The narration of Nero’s adoption, which positioned him for the principate and could be told in his own Life, is placed in Claudius (27, 39, 43) because Suetonius uses it to stress Claudius’ malleability and poor administration, the emperor’s defining characteristics in this biography. The anecdote regarding Claudius’ regret of the decision belongs in Claudius (43) because it both accentuates his inconstancy, illustrated elsewhere in the Life (e.g., 15-16, 26), and supplies motive for Agrippina to assassinate him (44). Although Agrippina leads the assassination in Claudius (44), Nero’s complicity is reported in Nero (33), a divergence that serves to undermine Nero’s pietas and paint him as murderous in his Life (Hägg 2012, 222-223). Once Nero’s adoption is told in Claudius Suetonius does not repeat it in Nero, instead merely reporting its occurrence (7, 8-9). In Nero’s opening, rather, Suetonius highlights the vitia of the Domitii, Nero’s natural father’s family, to illustrate how Nero reproduced the family’s legacy of vice (1). Suetonius’ handling of Nero’s youth elucidates how the placement of historical material aided the characterization of his subjects.
One of Suetonius’ favorite themes at the end of Nero is that the emperor was abandoned and universally hated (e.g., 40, 47-49). Wallace-Hadrill has rightly identified the emphasis on unanimous opinion, positive or negative, as a favored rhetorical technique of the author (1995, 113-115), and Sansone has seen the influence of Plato’s “Myth of Er” in Suetonius’ narration of Nero’s demise (1993).
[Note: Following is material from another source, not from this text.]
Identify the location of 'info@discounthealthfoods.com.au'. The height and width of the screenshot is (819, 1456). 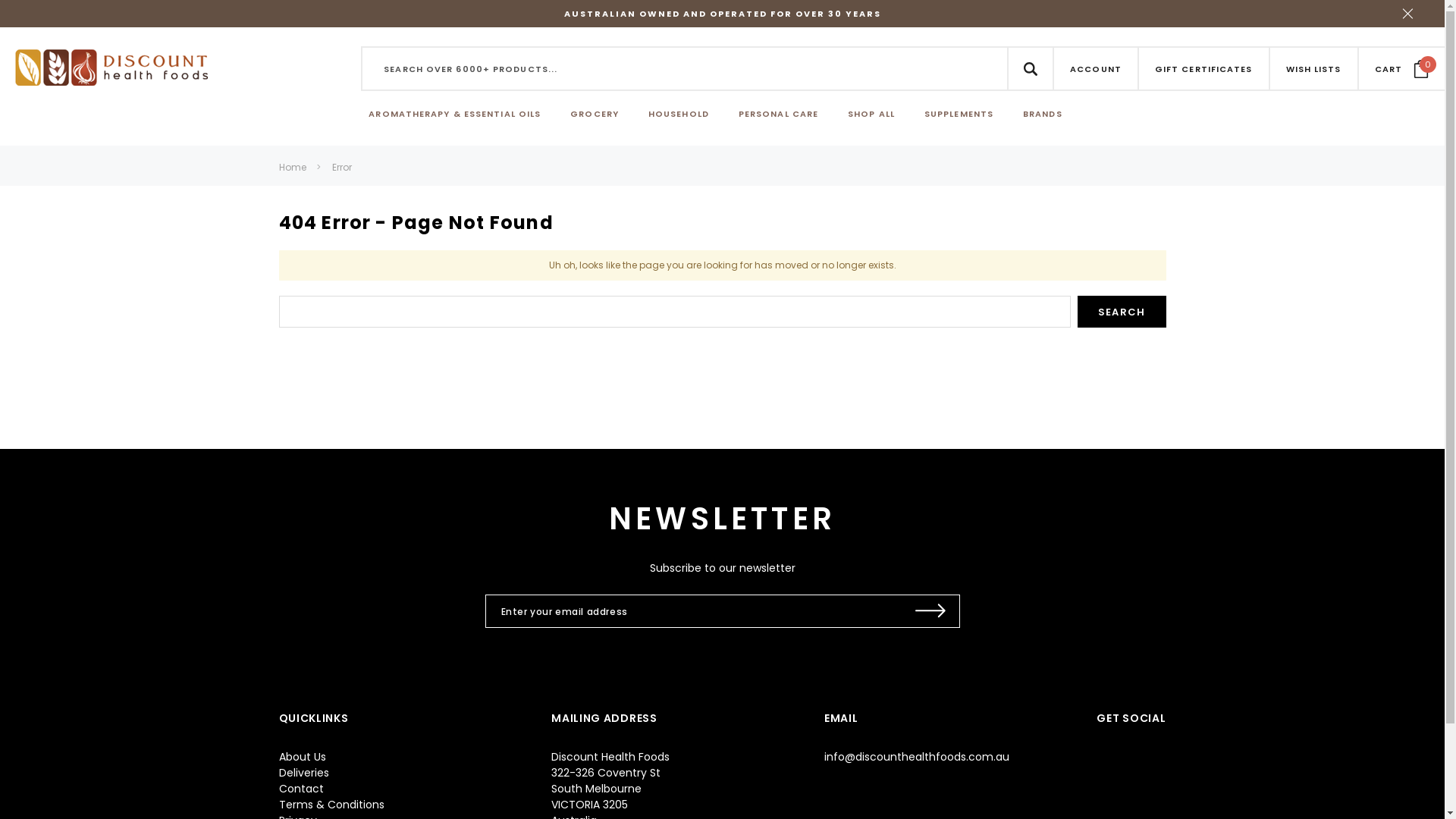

Building on their work, I emphasize internal similarities between Nero’s death (47-50) and Domitian’s (14-17), another tyrant guilty of similar vices: clear portents are followed by the principes dying unanimously hated, fearful and abandoned, left to be buried in the family tomb by a loyal nurse. Suetonius arguably shaped these accounts to create parallelism in the ends of the Julio-Claudian and Flavian lines. My findings are significant because historians often depend on Suetonius’ narrative of Nero’s death (e.g., Champlin 2003; Warmington 1969), given that Tacitus’ Annals breaks off in 66 CE, while his Histories begin with Galba; Dio’s History survives only in epitomes for Nero’s principate; and Nero is mentioned indirectly in Plutarch’s surviving Lives (e.g., Gal. 7; Otho 18). Given this literary styling (on which also Townend 1967; Baldwin 1983; Lounsbury 1991; Hägg 2012), however, it is problematic to take Nero 46- 50 as a straightforward historical account.
Although Suetonius emphasizes that Nero was hated and abandoned, the public rejoicing at his downfall (57), he obliquely admits that some (et tamen non defuerunt qui, 57) continued to decorate his tomb long after. We later learn that Otho (7) was hailed “Nero” by the plebs, adopted the cognomen Nero, restored Nero’s statues and reinstated some of his procurators and freedmen. Similarly, Vitellius (11) made public funeral offerings to Nero with state priests present, and applauded when a lyre-player performed Nero’s compositions. Such anecdotes undercut Suetonius’ earlier emphasis on the universal hatred of Nero; appealing to Nero’s memory clearly had a place in public discourse. Despite the inconsistency, Suetonius wished to use what he considered misguided devotion to Nero to disparage Otho’s and Vitellius’ priorities. As he says of Vitellius, his offerings to Nero left no doubt who his imperial model was (11). Character elucidation, then, overrides consistency and historicity.
Suetonius’ varying treatment of Nero and his memory illustrates how he shaped historical material to suit his literary needs. Nero’s rejection in Nero underscores his bad conduct, while the championing of him in Otho and Vitellius exemplifies their flawed leadership.